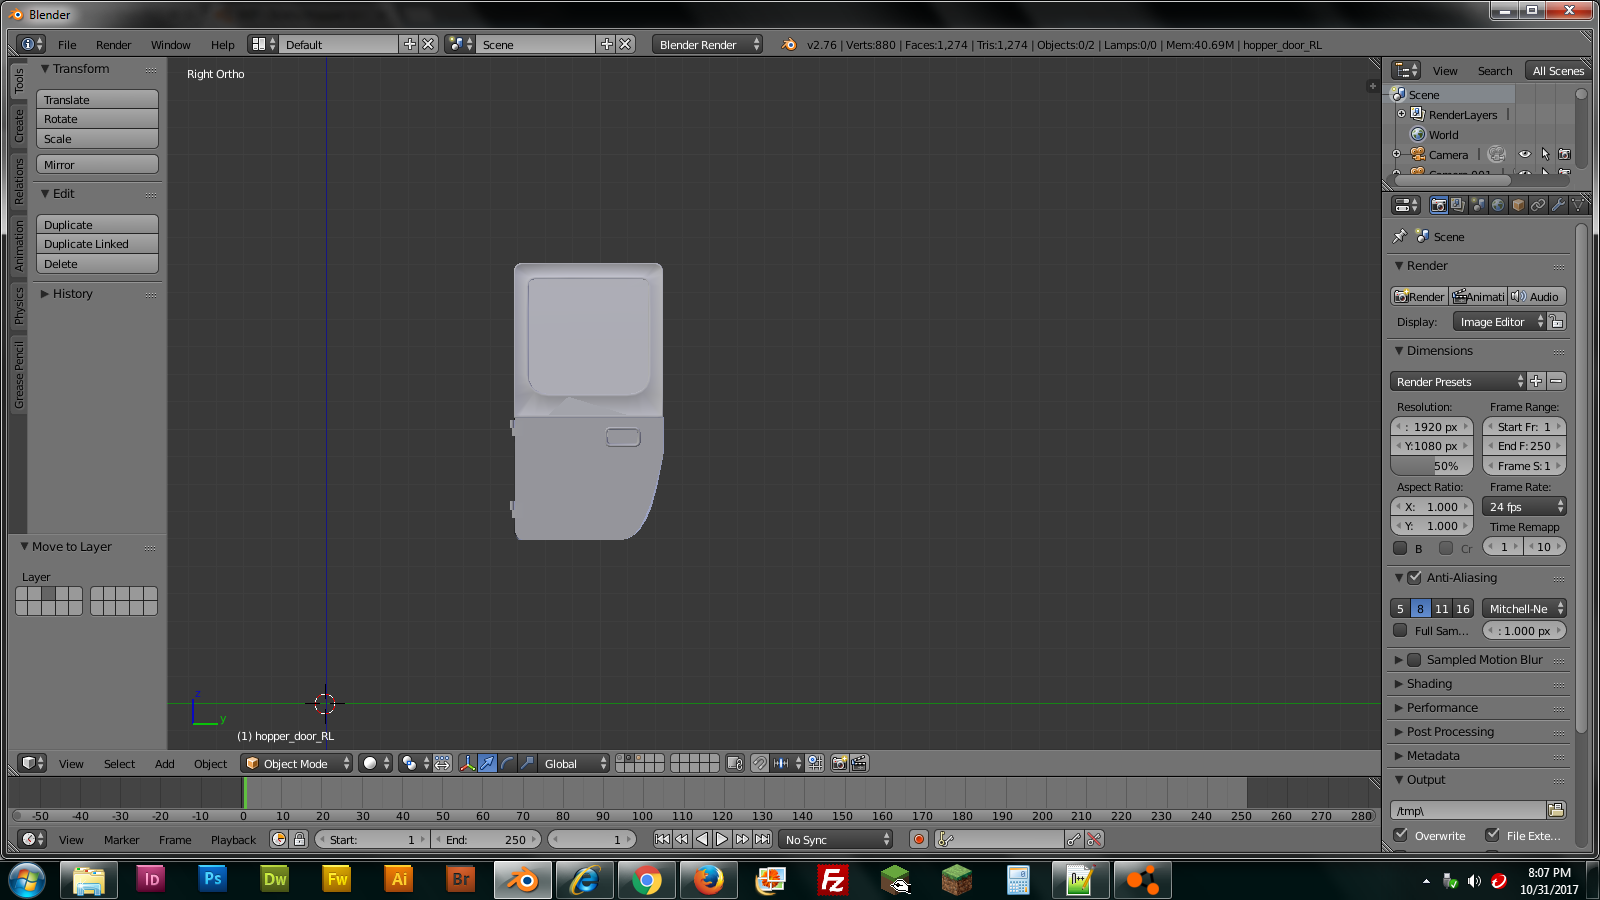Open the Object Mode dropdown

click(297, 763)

==

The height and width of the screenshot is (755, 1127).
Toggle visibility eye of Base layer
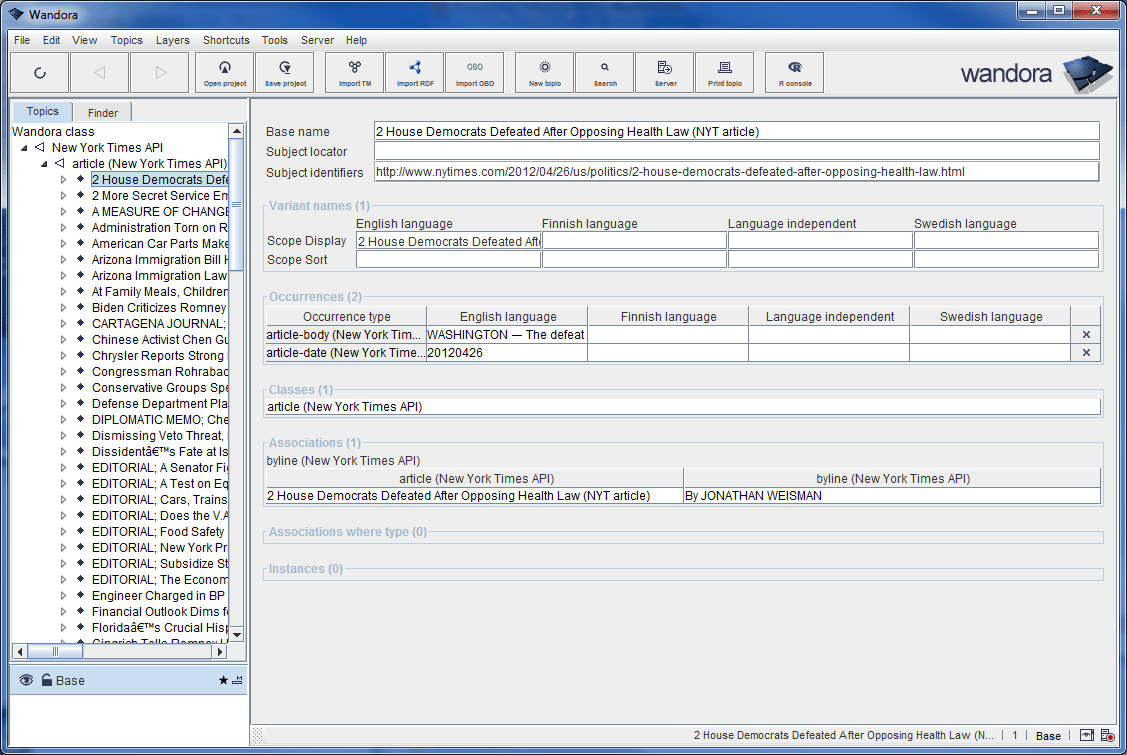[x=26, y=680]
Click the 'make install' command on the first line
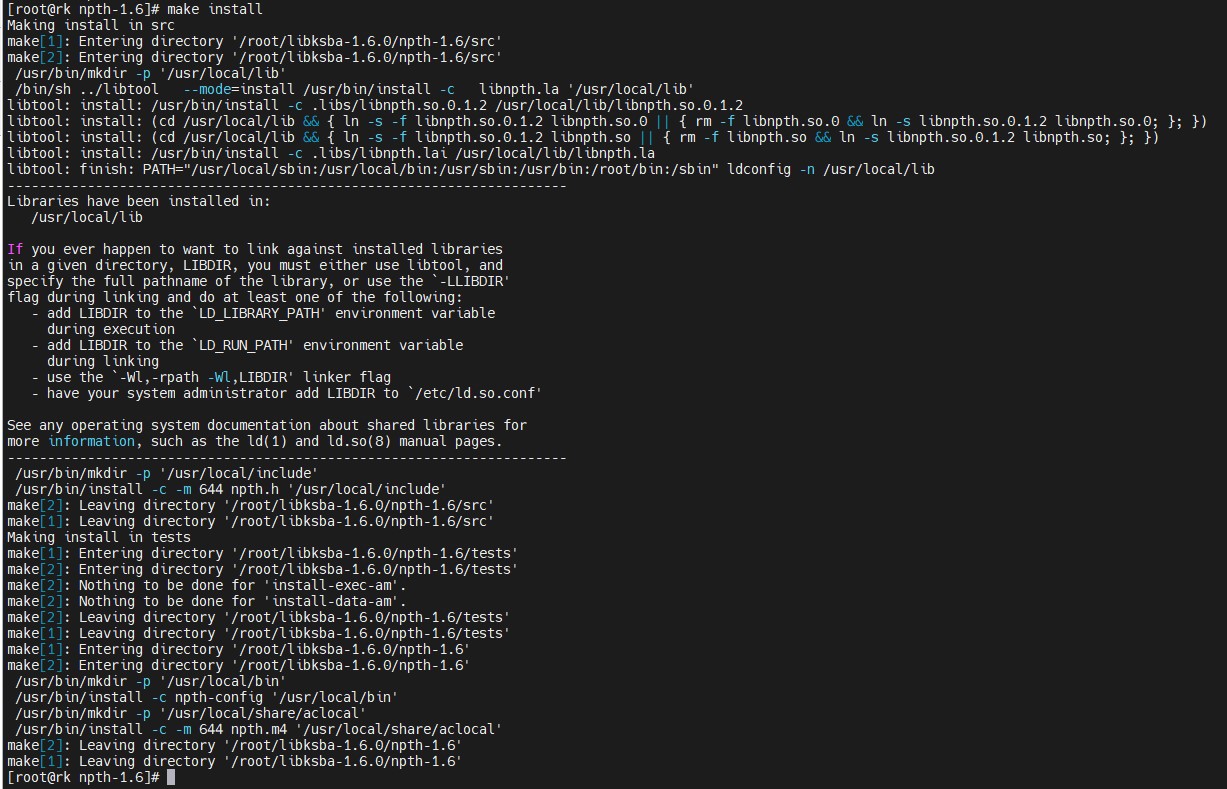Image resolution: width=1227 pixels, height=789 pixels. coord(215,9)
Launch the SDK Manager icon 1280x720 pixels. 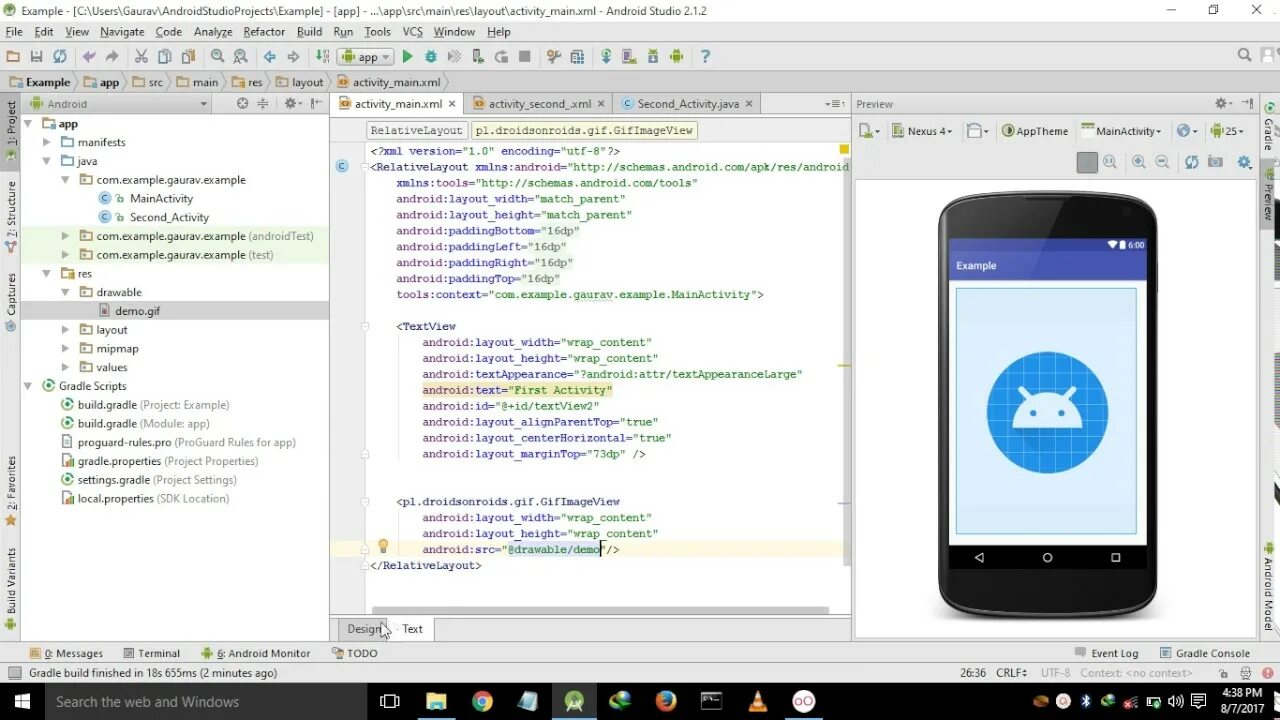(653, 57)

---

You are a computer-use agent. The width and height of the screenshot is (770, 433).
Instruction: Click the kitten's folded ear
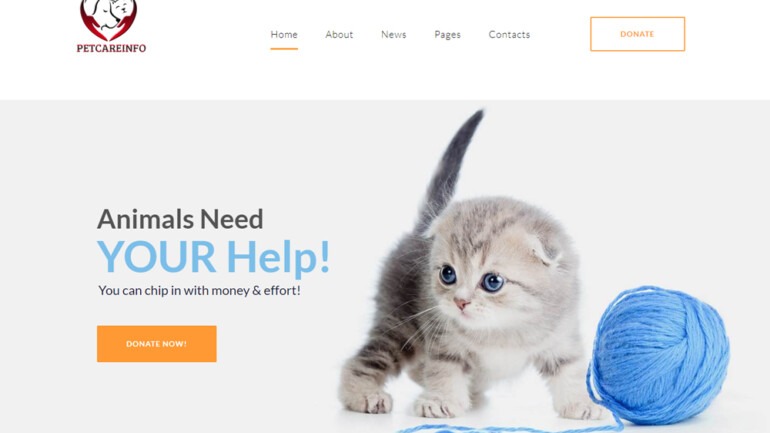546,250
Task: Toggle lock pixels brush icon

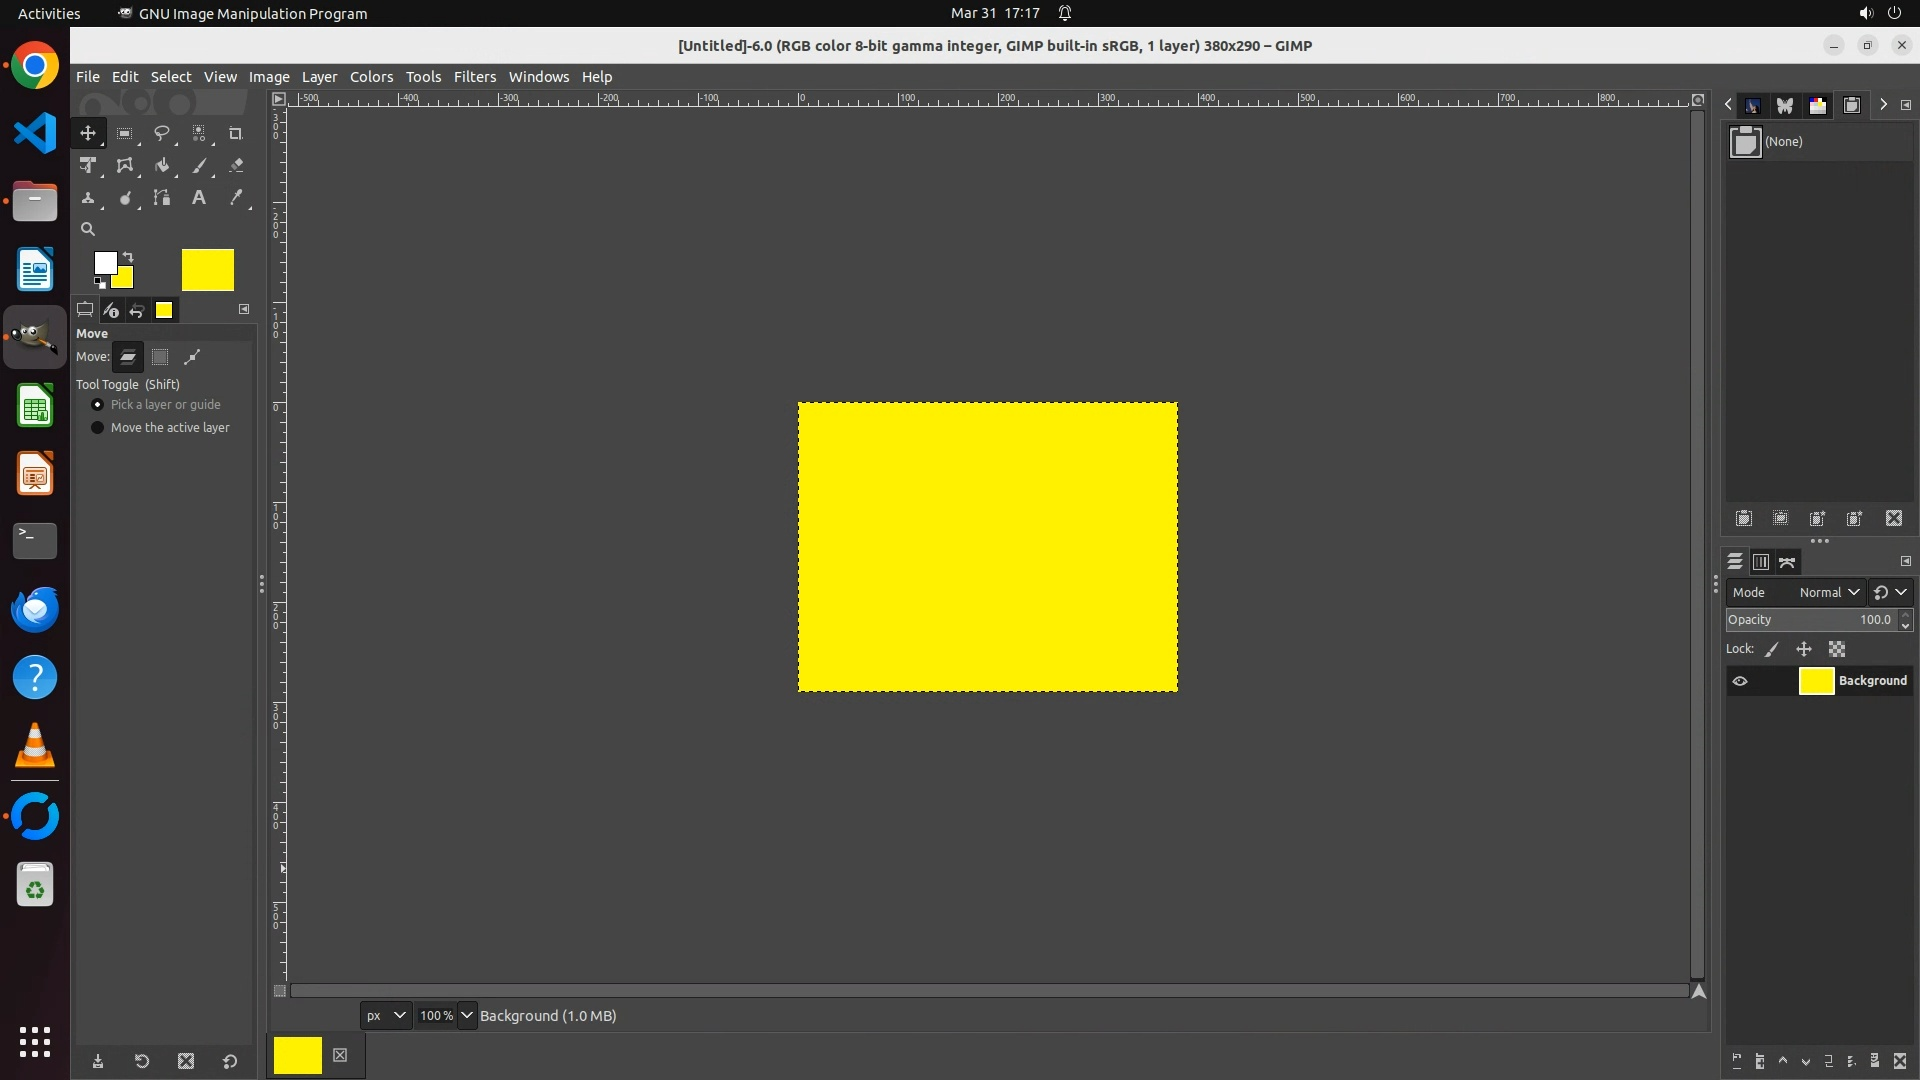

**What the exercise asks:** Which lines of the material above contain the word "Toggle"? Return each of those lines in full, treating uppercase and lowercase as different.

**Result of the exercise:**
Toggle visibility eye of Base layer
Task: Toggle lock pixels brush icon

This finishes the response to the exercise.